Toepassing van het Babbel-criterium

Het Babbel-criterium is door de Hoge Raad sinds het Kleuterschool Babbel-arrest veelvuldig en in verschillende situaties toegepast. Hoewel het arrest Kleuterschool Babbel gaat over de aansprakelijkheid van een publiekrechtelijke rechtspersoon – namelijk een gemeente – wordt het Babbel-criterium ook toegepast voor aansprakelijkheid van privaatrechtelijke rechtspersonen.[2] Door de Hoge Raad is in latere rechtspraak verduidelijkt dat een gedraging die in het maatschappelijk verkeer heeft te gelden als gedraging van een rechtspersoon, tegelijkertijd ook kan worden toegerekend aan de natuurlijke persoon die deze gedraging feitelijk verrichtte.[3] Aansprakelijkheid van de rechtspersoon door toepassing van het Babbel-criterium, betekent dus niet dat de handelende persoon zelf niet aansprakelijk is.

De Hoge Raad heeft daarnaast geoordeeld dat ook de toerekening van kennis aan een rechtspersoon moet worden beoordeeld aan de hand van het Babbel-criterium.[4] Met de toerekening van kennis aan een rechtspersoon wordt bedoeld dat kennis van een individu ook geldt als kennis van een rechtspersoon. Dit is relevant, omdat veel regels in het burgerlijk recht gevolgen verbinden aan de aanwezigheid van kennis bij een partij.

Relevantie

De toerekening van gedragingen van natuurlijke personen aan de rechtspersoon biedt bescherming aan partijen die met publiekrechtelijke of privaatrechtelijke rechtspersonen te maken hebben, via de natuurlijke personen die bij deze rechtspersonen zijn betrokken.

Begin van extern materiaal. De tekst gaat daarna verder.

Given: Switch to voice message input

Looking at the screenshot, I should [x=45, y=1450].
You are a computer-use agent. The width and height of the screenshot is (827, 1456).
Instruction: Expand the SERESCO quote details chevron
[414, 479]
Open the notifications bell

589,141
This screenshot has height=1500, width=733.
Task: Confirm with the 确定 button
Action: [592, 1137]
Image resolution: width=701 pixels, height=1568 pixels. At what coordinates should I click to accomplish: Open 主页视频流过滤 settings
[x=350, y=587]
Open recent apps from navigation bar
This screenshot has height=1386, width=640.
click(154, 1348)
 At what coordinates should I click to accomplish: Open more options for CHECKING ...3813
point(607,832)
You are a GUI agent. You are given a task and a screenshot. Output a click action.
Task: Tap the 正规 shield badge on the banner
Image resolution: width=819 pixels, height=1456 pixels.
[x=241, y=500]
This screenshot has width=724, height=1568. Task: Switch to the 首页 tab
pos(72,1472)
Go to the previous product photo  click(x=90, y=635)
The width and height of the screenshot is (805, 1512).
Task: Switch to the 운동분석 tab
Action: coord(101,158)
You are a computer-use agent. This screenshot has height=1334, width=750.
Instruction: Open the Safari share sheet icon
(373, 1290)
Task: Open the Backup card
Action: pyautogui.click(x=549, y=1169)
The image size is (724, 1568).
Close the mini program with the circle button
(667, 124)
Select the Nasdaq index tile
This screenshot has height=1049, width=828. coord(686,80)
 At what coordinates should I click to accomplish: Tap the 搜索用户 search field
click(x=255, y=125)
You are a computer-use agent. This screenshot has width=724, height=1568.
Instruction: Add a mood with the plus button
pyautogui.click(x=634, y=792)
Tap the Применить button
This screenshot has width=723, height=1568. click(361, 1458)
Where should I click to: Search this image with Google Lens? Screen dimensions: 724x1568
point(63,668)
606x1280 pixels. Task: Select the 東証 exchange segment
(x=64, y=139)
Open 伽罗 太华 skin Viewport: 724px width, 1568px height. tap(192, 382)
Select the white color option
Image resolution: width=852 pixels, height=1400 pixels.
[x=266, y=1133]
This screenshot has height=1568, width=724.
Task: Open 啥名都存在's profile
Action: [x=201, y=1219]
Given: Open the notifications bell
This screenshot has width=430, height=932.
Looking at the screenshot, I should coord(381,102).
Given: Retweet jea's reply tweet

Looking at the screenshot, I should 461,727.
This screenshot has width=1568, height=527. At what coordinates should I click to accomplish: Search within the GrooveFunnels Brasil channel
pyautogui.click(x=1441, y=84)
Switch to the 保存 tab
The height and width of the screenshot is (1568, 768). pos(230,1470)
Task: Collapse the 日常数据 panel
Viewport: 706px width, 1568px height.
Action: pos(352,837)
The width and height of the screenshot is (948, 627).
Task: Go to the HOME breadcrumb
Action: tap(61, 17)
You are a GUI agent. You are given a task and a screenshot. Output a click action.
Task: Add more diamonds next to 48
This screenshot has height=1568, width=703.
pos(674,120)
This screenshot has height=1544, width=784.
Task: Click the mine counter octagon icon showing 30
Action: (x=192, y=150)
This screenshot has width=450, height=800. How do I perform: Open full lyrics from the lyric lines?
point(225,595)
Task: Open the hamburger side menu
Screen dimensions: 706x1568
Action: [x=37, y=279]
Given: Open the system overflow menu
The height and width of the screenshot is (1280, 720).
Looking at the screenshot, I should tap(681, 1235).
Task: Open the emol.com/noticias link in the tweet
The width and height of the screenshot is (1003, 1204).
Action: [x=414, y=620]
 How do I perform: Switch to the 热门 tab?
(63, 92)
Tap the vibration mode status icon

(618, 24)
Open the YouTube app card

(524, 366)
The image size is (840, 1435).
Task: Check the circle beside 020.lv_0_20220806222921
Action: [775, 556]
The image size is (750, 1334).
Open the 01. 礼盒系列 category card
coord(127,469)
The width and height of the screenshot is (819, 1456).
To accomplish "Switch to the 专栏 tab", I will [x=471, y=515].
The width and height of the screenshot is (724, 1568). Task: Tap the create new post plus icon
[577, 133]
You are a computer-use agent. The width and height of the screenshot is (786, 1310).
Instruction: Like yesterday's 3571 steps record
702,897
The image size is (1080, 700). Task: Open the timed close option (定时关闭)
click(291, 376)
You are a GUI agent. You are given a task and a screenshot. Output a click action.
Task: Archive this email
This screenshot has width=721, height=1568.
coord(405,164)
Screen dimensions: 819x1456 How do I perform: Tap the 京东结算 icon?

Omdat deze situatie zich in het dagelijks leven regelmatig voordoet, is het Babbel-criterium voor de rechtspraktijk nog altijd relevant.

 

De auteur van dit artikel is niet langer werkzaam bij BarentsKrans, voor meer informatie over dit onderwerp kunt u terecht bij Philip Fruytier.

 

[1]  HR 10 juni 1955, NJ 1955, 533.

[2] Zie bijvoorbeeld HR 3 november 1982, ECLI:NL:HR:1982:AC6941; HR 27 november 2009, ECLI:NL:HR:2009:BH2162; HR 23 november 2012, ECLI:NL:HR:2012:BX5881 (Spaanse Villa) en HR 5 september 2014, ECLI:NL:HR:2014:2628 (Tulip Air).

[3] HR 23 november 2012, ECLI:NL:HR:2012:BX5881 (Spaanse Villa) en HR 5 september 2014, ECLI:NL:HR:2014:2628 (Tulip Air).

[4] HR 11 mei 1990 ECLI:NL:HR:1990:AC2014 (Los Gauchos); HR 11 maart 2005, ECLI:NL:HR:2005:AR7344 en HR 11 november 2005, ECLI:NL:HR:2005:AT6018.